**Task to carry out**
Each entry below is to be duplicated precisely.

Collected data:
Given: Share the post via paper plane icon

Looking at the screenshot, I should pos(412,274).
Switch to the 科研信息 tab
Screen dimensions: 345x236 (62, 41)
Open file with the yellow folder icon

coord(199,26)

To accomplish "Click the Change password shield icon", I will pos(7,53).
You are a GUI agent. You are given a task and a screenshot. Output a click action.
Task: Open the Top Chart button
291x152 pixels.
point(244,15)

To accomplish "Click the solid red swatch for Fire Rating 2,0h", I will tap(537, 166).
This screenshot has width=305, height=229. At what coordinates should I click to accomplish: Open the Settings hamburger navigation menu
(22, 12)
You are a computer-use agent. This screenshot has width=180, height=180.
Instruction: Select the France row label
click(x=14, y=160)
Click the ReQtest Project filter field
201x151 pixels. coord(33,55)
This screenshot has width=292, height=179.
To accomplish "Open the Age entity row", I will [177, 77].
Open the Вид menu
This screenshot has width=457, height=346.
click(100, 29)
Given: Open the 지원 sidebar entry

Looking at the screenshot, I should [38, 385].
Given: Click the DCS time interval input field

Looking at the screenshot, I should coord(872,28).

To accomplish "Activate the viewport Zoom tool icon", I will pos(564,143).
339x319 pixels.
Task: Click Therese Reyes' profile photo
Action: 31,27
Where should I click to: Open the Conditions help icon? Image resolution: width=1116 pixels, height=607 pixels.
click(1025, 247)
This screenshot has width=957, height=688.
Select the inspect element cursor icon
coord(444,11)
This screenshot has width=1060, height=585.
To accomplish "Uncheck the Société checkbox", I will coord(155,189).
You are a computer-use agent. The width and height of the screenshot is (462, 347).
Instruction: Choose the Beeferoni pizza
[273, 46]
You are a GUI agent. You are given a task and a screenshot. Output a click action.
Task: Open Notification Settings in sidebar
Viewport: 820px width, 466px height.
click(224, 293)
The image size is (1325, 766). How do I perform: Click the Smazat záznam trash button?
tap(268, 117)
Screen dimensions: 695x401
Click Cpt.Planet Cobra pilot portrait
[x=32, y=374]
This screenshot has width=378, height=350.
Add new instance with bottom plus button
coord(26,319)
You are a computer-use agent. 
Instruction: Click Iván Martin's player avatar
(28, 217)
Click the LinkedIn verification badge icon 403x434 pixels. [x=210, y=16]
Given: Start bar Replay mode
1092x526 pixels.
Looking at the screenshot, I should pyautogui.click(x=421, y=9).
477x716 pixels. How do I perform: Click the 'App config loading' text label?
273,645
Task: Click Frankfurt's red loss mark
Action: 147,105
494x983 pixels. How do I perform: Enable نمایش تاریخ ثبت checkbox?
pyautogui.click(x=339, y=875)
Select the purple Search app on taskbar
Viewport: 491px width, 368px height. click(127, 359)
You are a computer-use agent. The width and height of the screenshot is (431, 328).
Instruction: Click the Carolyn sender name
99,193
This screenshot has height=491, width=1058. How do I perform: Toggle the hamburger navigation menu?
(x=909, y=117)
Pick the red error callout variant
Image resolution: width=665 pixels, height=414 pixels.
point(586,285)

**Answer to this task**
Given: Share the post via paper plane icon

Looking at the screenshot, I should pos(412,274).
Switch to the 科研信息 tab
Screen dimensions: 345x236 (62, 41)
Open file with the yellow folder icon

coord(199,26)

To accomplish "Click the Change password shield icon", I will pos(7,53).
You are a GUI agent. You are given a task and a screenshot. Output a click action.
Task: Open the Top Chart button
291x152 pixels.
point(244,15)

To accomplish "Click the solid red swatch for Fire Rating 2,0h", I will tap(537, 166).
This screenshot has width=305, height=229. At what coordinates should I click to accomplish: Open the Settings hamburger navigation menu
(22, 12)
You are a computer-use agent. This screenshot has width=180, height=180.
Instruction: Select the France row label
click(x=14, y=160)
Click the ReQtest Project filter field
201x151 pixels. coord(33,55)
This screenshot has width=292, height=179.
To accomplish "Open the Age entity row", I will [177, 77].
Open the Вид menu
This screenshot has width=457, height=346.
click(100, 29)
Given: Open the 지원 sidebar entry

Looking at the screenshot, I should [38, 385].
Given: Click the DCS time interval input field

Looking at the screenshot, I should coord(872,28).

To accomplish "Activate the viewport Zoom tool icon", I will pos(564,143).
339x319 pixels.
Task: Click Therese Reyes' profile photo
Action: 31,27
Where should I click to: Open the Conditions help icon? Image resolution: width=1116 pixels, height=607 pixels.
click(1025, 247)
This screenshot has width=957, height=688.
Select the inspect element cursor icon
coord(444,11)
This screenshot has width=1060, height=585.
To accomplish "Uncheck the Société checkbox", I will coord(155,189).
You are a computer-use agent. The width and height of the screenshot is (462, 347).
Instruction: Choose the Beeferoni pizza
[273, 46]
You are a GUI agent. You are given a task and a screenshot. Output a click action.
Task: Open Notification Settings in sidebar
Viewport: 820px width, 466px height.
click(224, 293)
The image size is (1325, 766). How do I perform: Click the Smazat záznam trash button?
tap(268, 117)
Screen dimensions: 695x401
Click Cpt.Planet Cobra pilot portrait
[x=32, y=374]
This screenshot has width=378, height=350.
Add new instance with bottom plus button
coord(26,319)
You are a computer-use agent. 
Instruction: Click Iván Martin's player avatar
(28, 217)
Click the LinkedIn verification badge icon 403x434 pixels. [x=210, y=16]
Given: Start bar Replay mode
1092x526 pixels.
Looking at the screenshot, I should pyautogui.click(x=421, y=9).
477x716 pixels. How do I perform: Click the 'App config loading' text label?
273,645
Task: Click Frankfurt's red loss mark
Action: 147,105
494x983 pixels. How do I perform: Enable نمایش تاریخ ثبت checkbox?
pyautogui.click(x=339, y=875)
Select the purple Search app on taskbar
Viewport: 491px width, 368px height. click(127, 359)
You are a computer-use agent. The width and height of the screenshot is (431, 328).
Instruction: Click the Carolyn sender name
99,193
This screenshot has height=491, width=1058. How do I perform: Toggle the hamburger navigation menu?
(x=909, y=117)
Pick the red error callout variant
Image resolution: width=665 pixels, height=414 pixels.
point(586,285)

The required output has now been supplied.